From: Steve Harris <steve.harris@garlik.com>
Date: Thu, 19 May 2011 09:53:20 +0100
To: Manu Sporny <msporny@digitalbazaar.com>
Cc: RDF Working Group <public-rdf-wg@w3.org>
Message-Id: <B0509B11-C414-4C38-AB14-AC1F5620C6D9@garlik.com>
I think that's the correct approach too.

Theoretically there are security issues (which is one reason punycode exists), due to URLs that look similar to other ones, but as RDF is designed for consumption by machines I don't see this as a serious issue:

<http://garlık.com/data.rdf> {   # n.b. not an "i"
   <falseThing> a <Fact> .
}

Is not going to fool any machines into believing that garlik.com asserted that data.

- Steve

On 2011-05-19, at 06:33, Manu Sporny wrote:

> BCC-cross-posted to: SWCG, RDFa WG
> 
> There is an RDF/RDF Web Apps/RDFa coordination issue that the RDF Web
> Apps group needs to have resolved in order to take RDFa Core 1.1 and
> XHTML+RDFa 1.1 into Candidate Recommendation.

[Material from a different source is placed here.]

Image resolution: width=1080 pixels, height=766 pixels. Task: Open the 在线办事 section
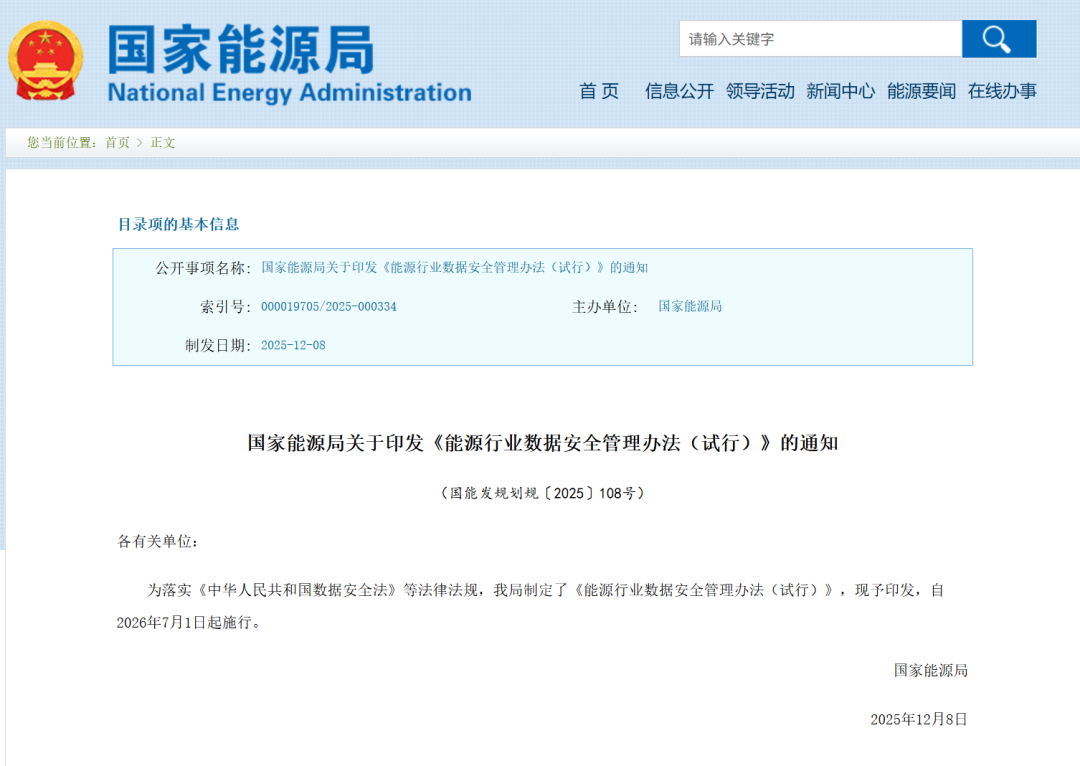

We are requesting input
> from RDF WG and coordination help from SW CG
> 
> The basic question is what should an RDFa processor do when it comes
> across a value in an HTML document that looks like this:
> 
> <a rel="foaf:homepage"
>   href="http://www.schweizer-küche.de/">Schweizer Küche</a>
> 
> The issue is being tracked here (raised by Mischa):
> 
> http://www.w3.org/2010/02/rdfa/track/issues/87
> 
> We had a very long conversation about it on the telecon last week:
> 
> http://www.w3.org/2010/02/rdfa/meetings/2011-05-12#ISSUE__2d_87__3a__IRI_vs__2e__URI_References
> 
> So the question is whether or not the markup above should generate this:
> 
> <> foaf:homepage <http://www.schweizer-küche.de/> .
> 
> or should generate this:
> 
> <> foaf:homepage <http://www.xn--schweizer-kche-qsb.de/> .
> 
> There were good arguments both ways, but I believe that the RDFa WG
> settled on the RDFa processor not modifying the URL value when
> generating the triples for two reasons:
> 
> 1) Punycoding URLs could change the meaning of the triple such that
>   matching rules written by the author would no longer match.
> 2) Punycoding URLs are culturally imperialistic - most of the world's
>   primary languages cannot be expressed in ASCII, we shouldn't
>   force punycoding on all languages "other than English".
> 3) Modifying URLs away from the authors intent, or away from well-known
>   transforms like relative-IRI to absolute-IRIs or normalized
>   IRIs, is bad. We shouldn't attempt to guess what the author meant.
> 4) IDN is a hack and should be dragged into the street and shot
>   (ok, so this is just my opinion :P)
> 
> So the general assertion is that RDFa Processors should only perform the
> following transformation on IRIs:
> 
> 1. Relative to Absolute IRI transformation.
> 
> That is, they shouldn't punycode and they shouldn't attempt to do any
> other processing on the IRI output by the processor. In other words,
> RDFa Processors shouldn't second-guess the document author. Thoughts?
> 
> -- manu
> 
> PS: This also, tangentially, re-opens the can of worms on equivalence
> testing for IRIs in RDF. Is http://example.com/ros&#xE9 the same as
> HTTP://example.com/ros%C3%A9 for equivalence testing in RDF?
> 
> -- 
> Manu Sporny (skype: msporny, twitter: manusporny)
> President/CEO - Digital Bazaar, Inc.
> blog: PaySwarm Developer Tools and Demo Released
> http://digitalbazaar.com/2011/05/05/payswarm-sandbox/
> 
> 

-- 
Steve Harris, CTO, Garlik Limited
1-3 Halford Road, Richmond, TW10 6AW, UK
+44 20 8439 8203  http://www.garlik.com/
Registered in England and Wales 535 7233 VAT # 849 0517 11
Registered office: Thames House, Portsmouth Road, Esher, Surrey, KT10 9AD
Received on Thursday, 19 May 2011 08:53:51 UTC